▶ **DATASET EXCERPTS**

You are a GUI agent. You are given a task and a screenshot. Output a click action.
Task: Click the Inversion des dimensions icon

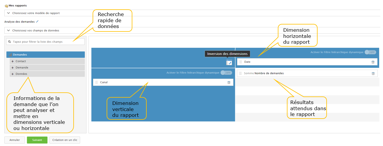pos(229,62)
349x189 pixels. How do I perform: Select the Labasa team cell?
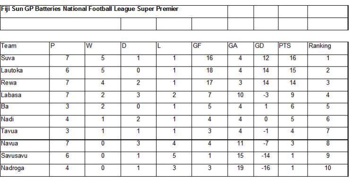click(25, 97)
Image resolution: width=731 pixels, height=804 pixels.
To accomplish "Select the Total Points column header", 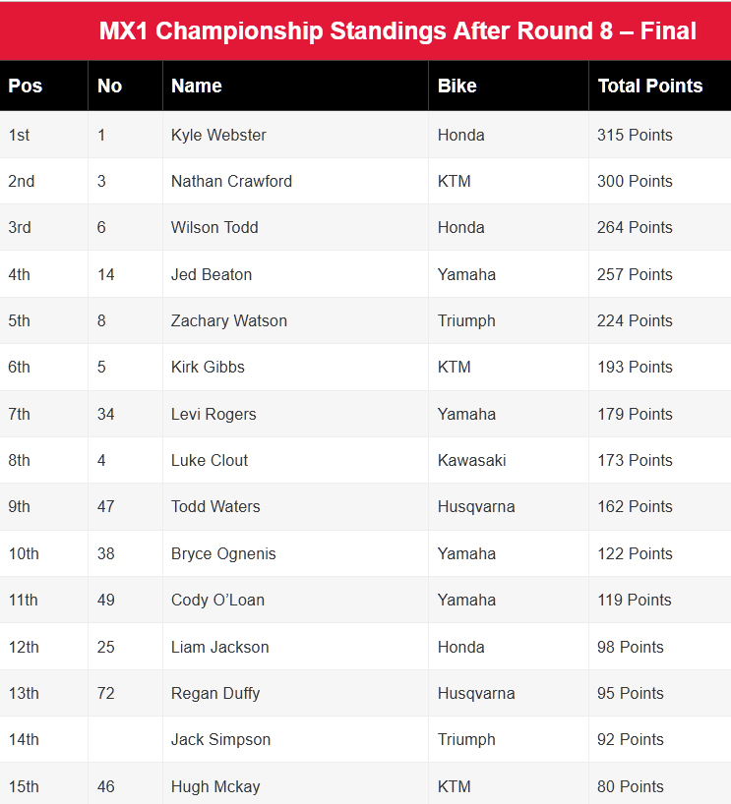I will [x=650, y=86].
...
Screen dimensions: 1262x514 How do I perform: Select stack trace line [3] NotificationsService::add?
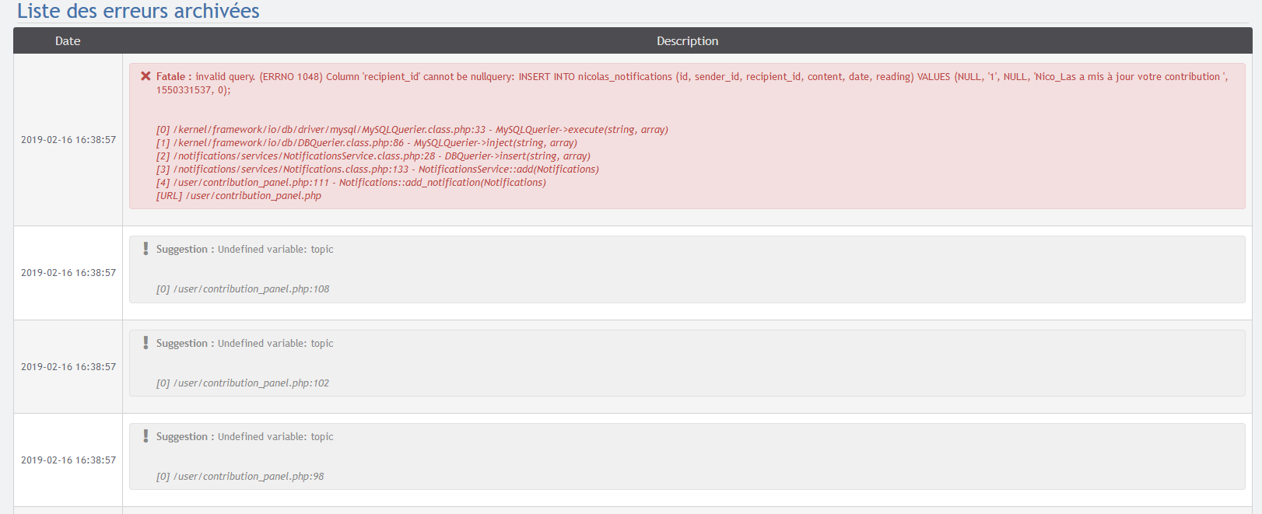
--
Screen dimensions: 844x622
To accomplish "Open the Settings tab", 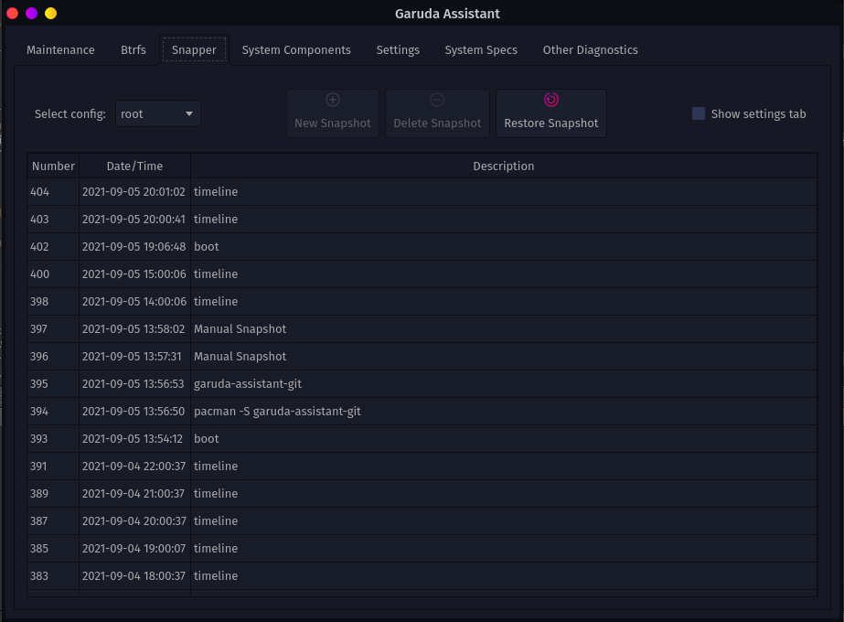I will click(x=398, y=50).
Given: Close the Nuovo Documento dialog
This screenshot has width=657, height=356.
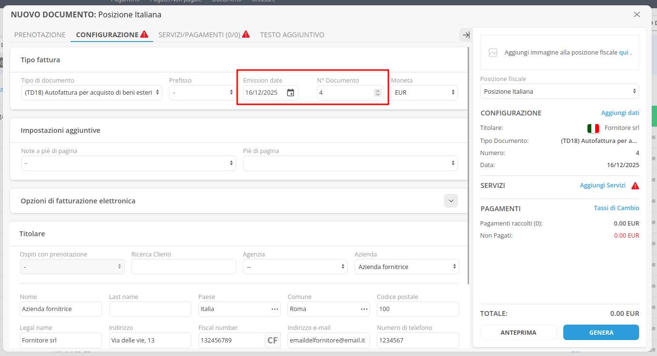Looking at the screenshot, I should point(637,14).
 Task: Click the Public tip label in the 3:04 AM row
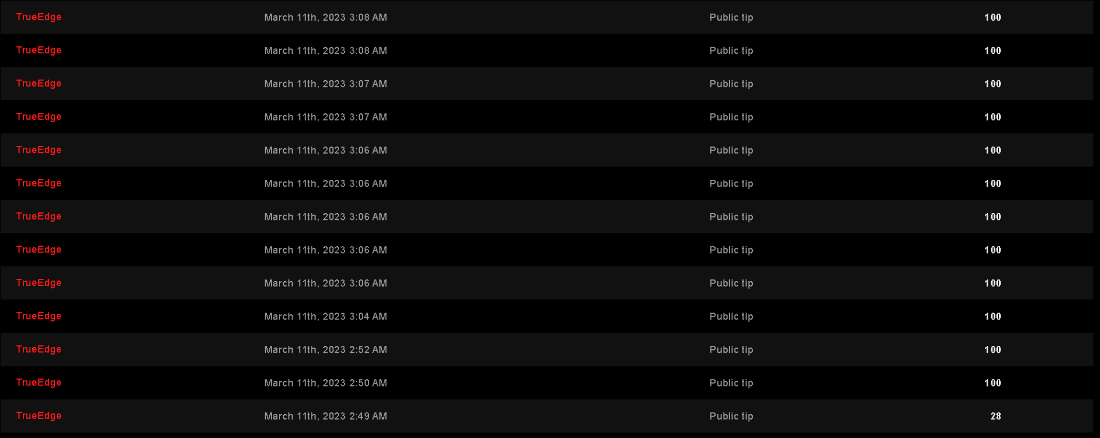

▶ **DIRECTIONS**
Starting at the line above that holds "This screenshot has width=657, height=356.", repeat every line exactly down to and including the line that holds "Task: Click the Public", then stop. Do not carry over any pictures.

▶ **RESPONSE AREA**
This screenshot has width=657, height=356.
Looking at the screenshot, I should point(637,14).
 Task: Click the Public tip label in the 3:04 AM row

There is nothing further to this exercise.